> WORK REQUEST
Exactly the lines from the one containing "You are a computer-use agent. 809x456 pixels." through the end of the data, and nothing more, should be retyped; pictures stay out.

▬▬▬

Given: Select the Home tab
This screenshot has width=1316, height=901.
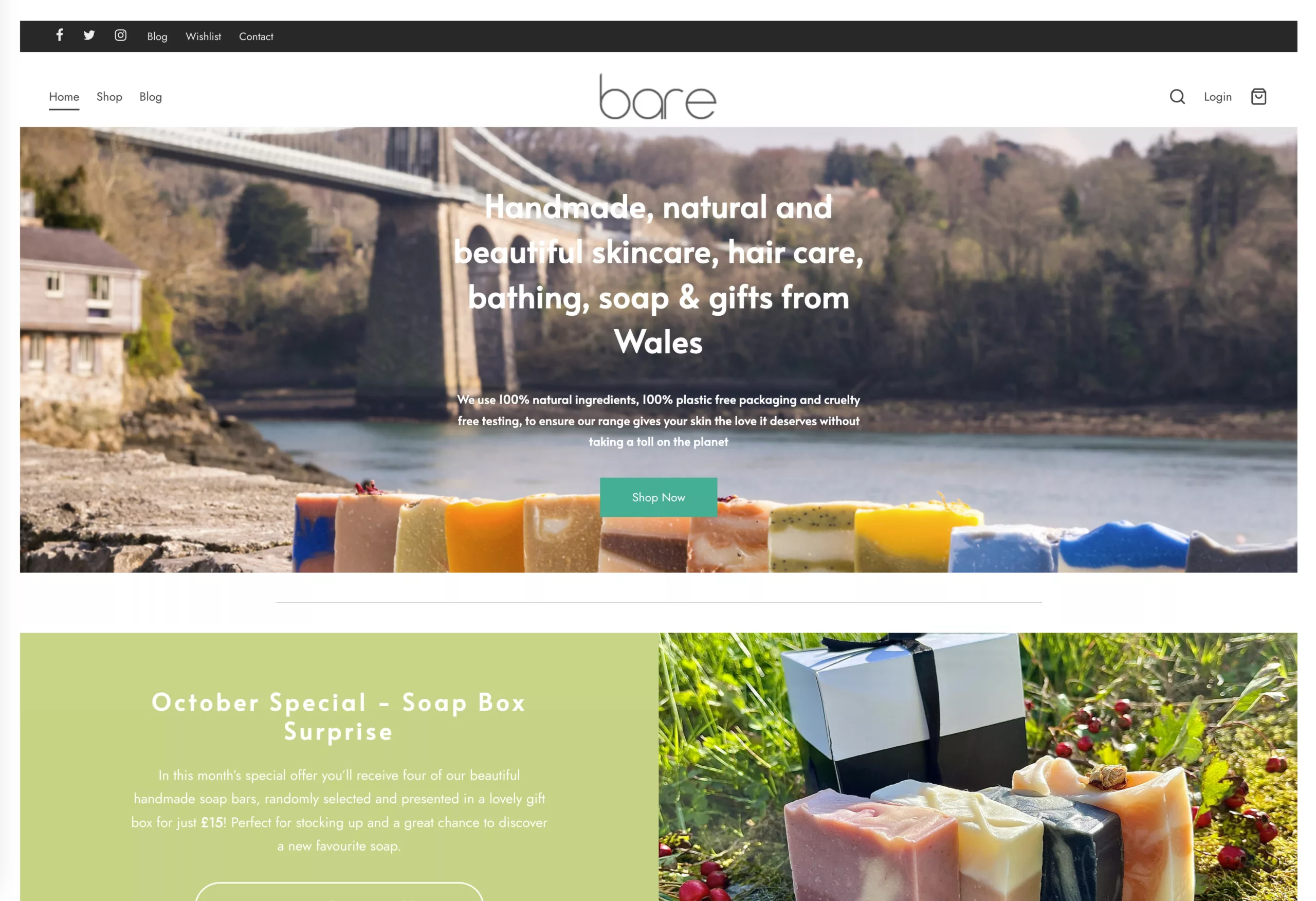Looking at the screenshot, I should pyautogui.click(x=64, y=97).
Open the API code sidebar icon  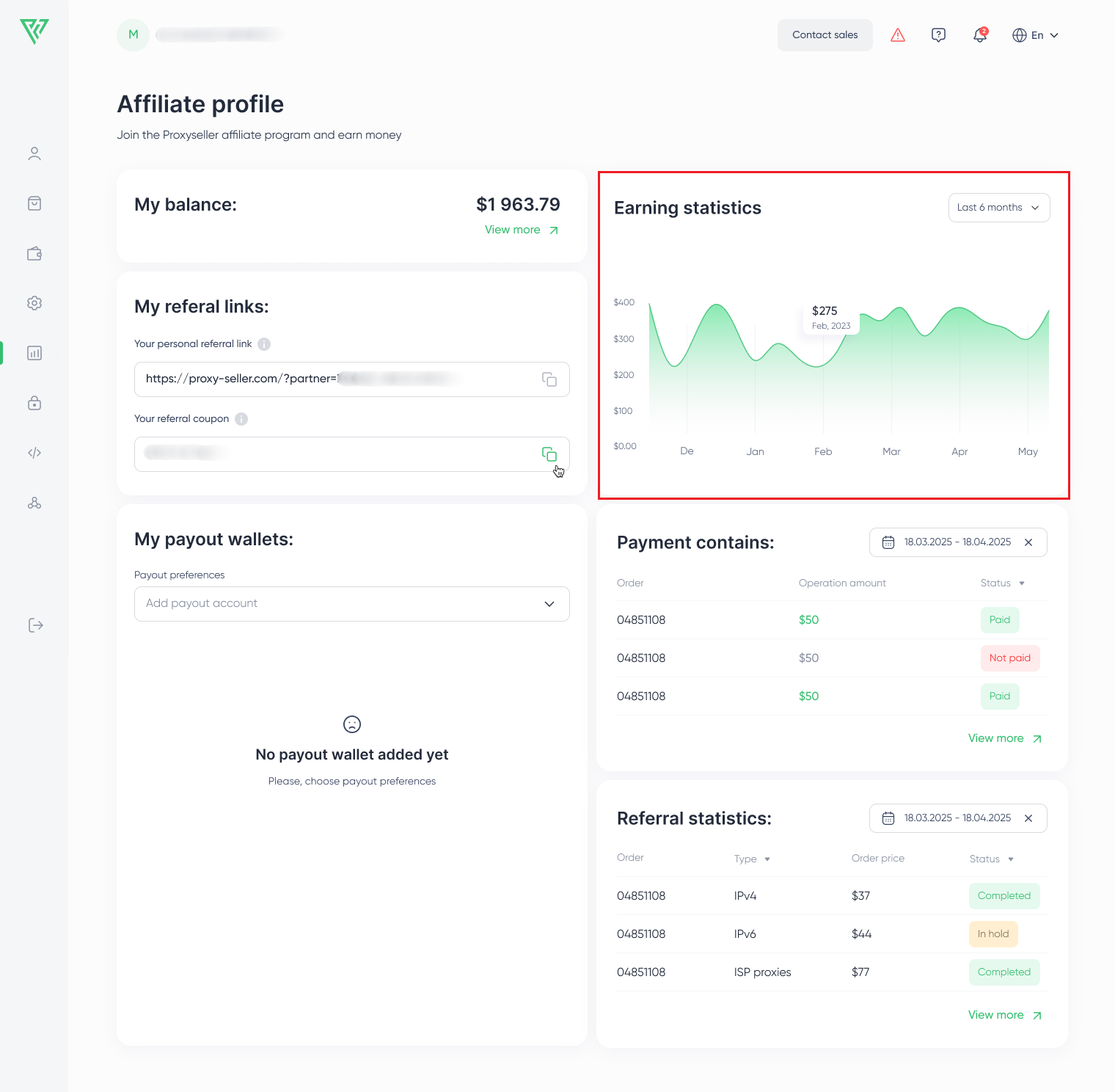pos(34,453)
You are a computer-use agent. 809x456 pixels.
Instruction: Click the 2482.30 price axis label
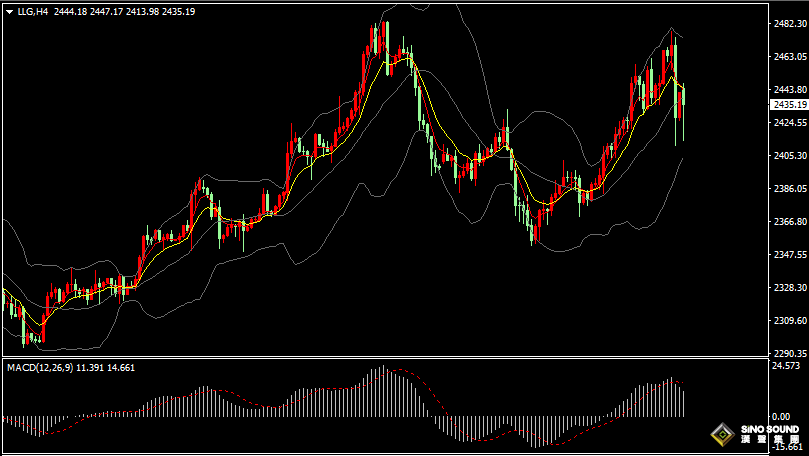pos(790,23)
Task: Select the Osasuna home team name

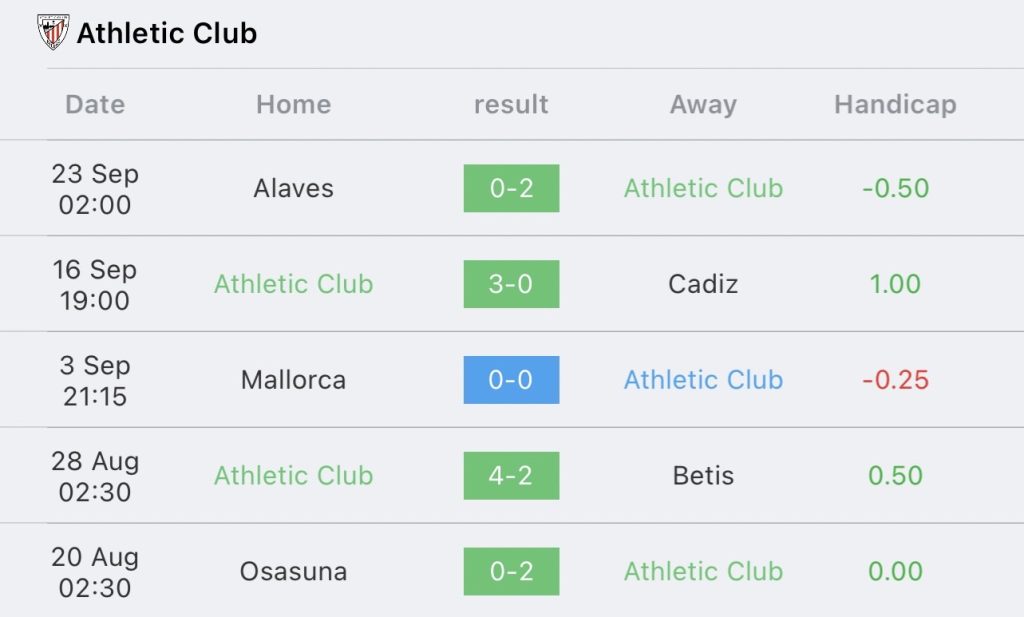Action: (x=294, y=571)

▬▬▬

> RESPONSE
You are a computer-use agent. 809x456 pixels.
Instruction: Click the 2482.30 price axis label
pos(790,23)
Task: Select the Osasuna home team name

Action: (x=294, y=571)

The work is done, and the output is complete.